More colloquially known as a restraining order, orders of protection in New York prevent alleged abusers from interacting with alleged victims. Specifically, they can prohibit you from:
- Visiting the alleged victim’s home or workplace
- Calling the alleged victim on the phone
- Texting the alleged victim
- Sending the alleged victim letters, gifts, flowers or anything else
- Commenting on the alleged victim’s social media pages or attempting to chat with him or her via social media platforms or internet forums
- Following or interacting with the alleged victim in any way
If you own any weapons or firearms, you may also be required to surrender them to the authorities, depending on the case.
As you can see, protective orders can severely limit your freedom and options for trying to resolve matters on your own. Once the law has gotten involved, you won’t be able to seek a resolution without your own legal help.
The court does not need your consent or input to issue an order of protection, so if you have been served with one, you need an experienced criminal defense lawyer — like Michael Spano.
What Happens If You Violate A Protective Order?

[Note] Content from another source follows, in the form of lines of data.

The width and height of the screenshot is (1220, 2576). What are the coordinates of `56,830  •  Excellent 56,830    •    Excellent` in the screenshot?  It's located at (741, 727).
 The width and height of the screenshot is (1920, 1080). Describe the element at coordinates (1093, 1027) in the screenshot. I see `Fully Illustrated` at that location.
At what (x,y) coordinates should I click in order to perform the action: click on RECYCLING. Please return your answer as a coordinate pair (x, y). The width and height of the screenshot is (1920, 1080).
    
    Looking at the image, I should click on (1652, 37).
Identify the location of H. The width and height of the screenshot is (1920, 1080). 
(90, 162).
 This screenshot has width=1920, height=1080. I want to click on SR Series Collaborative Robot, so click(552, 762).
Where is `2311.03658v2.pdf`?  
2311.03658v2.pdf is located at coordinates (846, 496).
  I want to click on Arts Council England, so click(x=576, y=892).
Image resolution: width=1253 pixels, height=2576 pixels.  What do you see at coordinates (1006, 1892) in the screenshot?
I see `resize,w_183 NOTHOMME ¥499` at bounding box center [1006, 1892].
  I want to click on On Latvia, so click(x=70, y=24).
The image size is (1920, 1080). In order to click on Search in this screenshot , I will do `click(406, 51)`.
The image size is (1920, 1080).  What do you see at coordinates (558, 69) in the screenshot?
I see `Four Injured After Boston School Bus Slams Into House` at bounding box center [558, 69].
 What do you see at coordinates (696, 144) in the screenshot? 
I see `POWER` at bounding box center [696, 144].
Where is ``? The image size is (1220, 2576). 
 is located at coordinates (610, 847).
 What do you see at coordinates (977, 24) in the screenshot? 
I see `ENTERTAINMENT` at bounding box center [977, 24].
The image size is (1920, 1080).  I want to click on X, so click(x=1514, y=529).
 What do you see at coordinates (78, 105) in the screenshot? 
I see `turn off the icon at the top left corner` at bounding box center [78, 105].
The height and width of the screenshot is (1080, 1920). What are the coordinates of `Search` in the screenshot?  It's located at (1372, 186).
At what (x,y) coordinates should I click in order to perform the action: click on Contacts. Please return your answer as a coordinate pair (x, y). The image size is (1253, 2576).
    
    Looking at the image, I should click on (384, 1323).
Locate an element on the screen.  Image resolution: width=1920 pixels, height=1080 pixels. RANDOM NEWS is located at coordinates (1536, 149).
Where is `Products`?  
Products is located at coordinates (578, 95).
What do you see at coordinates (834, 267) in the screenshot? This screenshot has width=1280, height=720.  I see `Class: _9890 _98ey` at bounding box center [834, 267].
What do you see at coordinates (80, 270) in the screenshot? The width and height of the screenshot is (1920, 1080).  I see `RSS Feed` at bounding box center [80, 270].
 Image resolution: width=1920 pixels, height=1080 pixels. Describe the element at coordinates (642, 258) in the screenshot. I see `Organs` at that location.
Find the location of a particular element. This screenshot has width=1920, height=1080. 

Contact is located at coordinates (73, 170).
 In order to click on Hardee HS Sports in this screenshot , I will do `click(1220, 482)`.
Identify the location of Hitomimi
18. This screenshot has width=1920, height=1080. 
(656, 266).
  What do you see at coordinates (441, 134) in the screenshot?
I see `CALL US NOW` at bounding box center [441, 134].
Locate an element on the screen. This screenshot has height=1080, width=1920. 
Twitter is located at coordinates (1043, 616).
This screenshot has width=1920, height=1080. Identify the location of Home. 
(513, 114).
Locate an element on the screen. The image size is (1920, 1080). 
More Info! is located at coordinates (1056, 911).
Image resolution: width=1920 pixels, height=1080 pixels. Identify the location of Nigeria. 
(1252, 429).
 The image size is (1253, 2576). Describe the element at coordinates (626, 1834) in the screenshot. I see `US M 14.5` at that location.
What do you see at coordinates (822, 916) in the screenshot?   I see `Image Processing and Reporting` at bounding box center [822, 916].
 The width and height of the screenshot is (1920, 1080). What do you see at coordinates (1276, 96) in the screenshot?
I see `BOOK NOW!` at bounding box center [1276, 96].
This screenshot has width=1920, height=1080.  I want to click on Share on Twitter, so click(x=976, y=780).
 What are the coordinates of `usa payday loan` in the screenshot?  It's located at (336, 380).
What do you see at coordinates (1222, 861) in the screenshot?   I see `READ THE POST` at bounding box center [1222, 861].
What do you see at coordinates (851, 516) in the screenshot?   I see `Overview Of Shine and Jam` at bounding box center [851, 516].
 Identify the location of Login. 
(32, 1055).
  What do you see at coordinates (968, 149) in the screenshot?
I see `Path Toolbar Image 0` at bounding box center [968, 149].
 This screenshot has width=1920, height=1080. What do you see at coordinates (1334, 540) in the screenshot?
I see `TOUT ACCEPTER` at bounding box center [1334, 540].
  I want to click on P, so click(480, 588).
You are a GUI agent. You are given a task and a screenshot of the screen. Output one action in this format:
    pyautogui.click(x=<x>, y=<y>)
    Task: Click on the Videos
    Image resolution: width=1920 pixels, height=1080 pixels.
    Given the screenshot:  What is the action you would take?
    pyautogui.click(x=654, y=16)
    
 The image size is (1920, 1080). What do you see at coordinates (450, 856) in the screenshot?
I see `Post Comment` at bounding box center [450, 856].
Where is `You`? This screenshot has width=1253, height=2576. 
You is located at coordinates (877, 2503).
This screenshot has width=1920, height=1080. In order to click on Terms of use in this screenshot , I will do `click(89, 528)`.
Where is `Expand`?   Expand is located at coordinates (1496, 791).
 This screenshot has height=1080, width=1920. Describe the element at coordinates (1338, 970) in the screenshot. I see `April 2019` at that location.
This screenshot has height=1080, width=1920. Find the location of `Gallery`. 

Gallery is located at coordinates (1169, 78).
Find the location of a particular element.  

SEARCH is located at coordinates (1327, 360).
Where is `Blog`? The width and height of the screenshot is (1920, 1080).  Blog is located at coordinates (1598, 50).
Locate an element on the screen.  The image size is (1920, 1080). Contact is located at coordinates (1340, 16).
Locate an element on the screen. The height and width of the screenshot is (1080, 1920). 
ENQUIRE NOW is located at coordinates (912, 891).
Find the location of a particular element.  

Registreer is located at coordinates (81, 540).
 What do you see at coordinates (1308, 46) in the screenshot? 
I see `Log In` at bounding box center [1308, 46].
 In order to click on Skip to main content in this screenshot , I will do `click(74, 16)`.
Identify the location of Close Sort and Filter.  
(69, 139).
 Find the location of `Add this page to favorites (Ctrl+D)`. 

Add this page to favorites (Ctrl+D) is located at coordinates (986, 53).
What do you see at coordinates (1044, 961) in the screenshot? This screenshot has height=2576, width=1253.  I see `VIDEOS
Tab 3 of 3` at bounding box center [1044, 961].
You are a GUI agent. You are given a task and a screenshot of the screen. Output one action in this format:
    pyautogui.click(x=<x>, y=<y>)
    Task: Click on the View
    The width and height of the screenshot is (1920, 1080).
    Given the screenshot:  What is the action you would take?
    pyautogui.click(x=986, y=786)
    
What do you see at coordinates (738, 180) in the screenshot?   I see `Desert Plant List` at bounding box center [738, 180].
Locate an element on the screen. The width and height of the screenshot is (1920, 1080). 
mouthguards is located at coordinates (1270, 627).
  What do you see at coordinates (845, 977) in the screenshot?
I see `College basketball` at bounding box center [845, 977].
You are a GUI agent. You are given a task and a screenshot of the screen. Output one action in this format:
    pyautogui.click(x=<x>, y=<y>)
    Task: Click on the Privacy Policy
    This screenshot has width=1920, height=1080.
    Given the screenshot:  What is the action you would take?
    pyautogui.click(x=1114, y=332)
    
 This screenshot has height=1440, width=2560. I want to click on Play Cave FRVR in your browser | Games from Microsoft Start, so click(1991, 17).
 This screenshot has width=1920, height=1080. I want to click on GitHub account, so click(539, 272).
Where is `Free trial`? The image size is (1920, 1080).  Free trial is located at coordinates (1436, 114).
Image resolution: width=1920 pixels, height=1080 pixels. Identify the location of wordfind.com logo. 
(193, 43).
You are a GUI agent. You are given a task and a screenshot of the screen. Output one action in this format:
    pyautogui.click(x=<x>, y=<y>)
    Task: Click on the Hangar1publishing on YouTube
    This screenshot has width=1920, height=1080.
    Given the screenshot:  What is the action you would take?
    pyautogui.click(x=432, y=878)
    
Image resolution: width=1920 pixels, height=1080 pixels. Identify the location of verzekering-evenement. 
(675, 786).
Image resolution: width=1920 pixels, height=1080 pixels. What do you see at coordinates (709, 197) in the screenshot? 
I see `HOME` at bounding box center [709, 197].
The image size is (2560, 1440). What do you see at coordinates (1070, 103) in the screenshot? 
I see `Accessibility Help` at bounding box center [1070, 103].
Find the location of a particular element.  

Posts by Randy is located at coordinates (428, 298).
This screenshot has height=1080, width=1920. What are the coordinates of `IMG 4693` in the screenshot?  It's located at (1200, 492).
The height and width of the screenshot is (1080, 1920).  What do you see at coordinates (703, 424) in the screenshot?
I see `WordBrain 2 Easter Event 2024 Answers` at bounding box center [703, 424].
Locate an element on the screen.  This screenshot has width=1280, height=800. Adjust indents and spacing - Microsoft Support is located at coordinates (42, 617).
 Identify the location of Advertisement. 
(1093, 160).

In New York, it is mandatory for police to arrest anyone who commits family violence or violates any provision of a protective order. So, you must tread carefully when dealing with a protective order. One text message, “a quick phone call,” or even stopping by to grab your stuff can all land you in jail once an order has been served.
With more than 25 years of experience — including time served as a top Onondaga County prosecutor — Michael Spano can help you navigate these treacherous pitfalls. He can help you respond appropriately and work diligently to resolve the issue in such a way that preserves your rights and freedoms.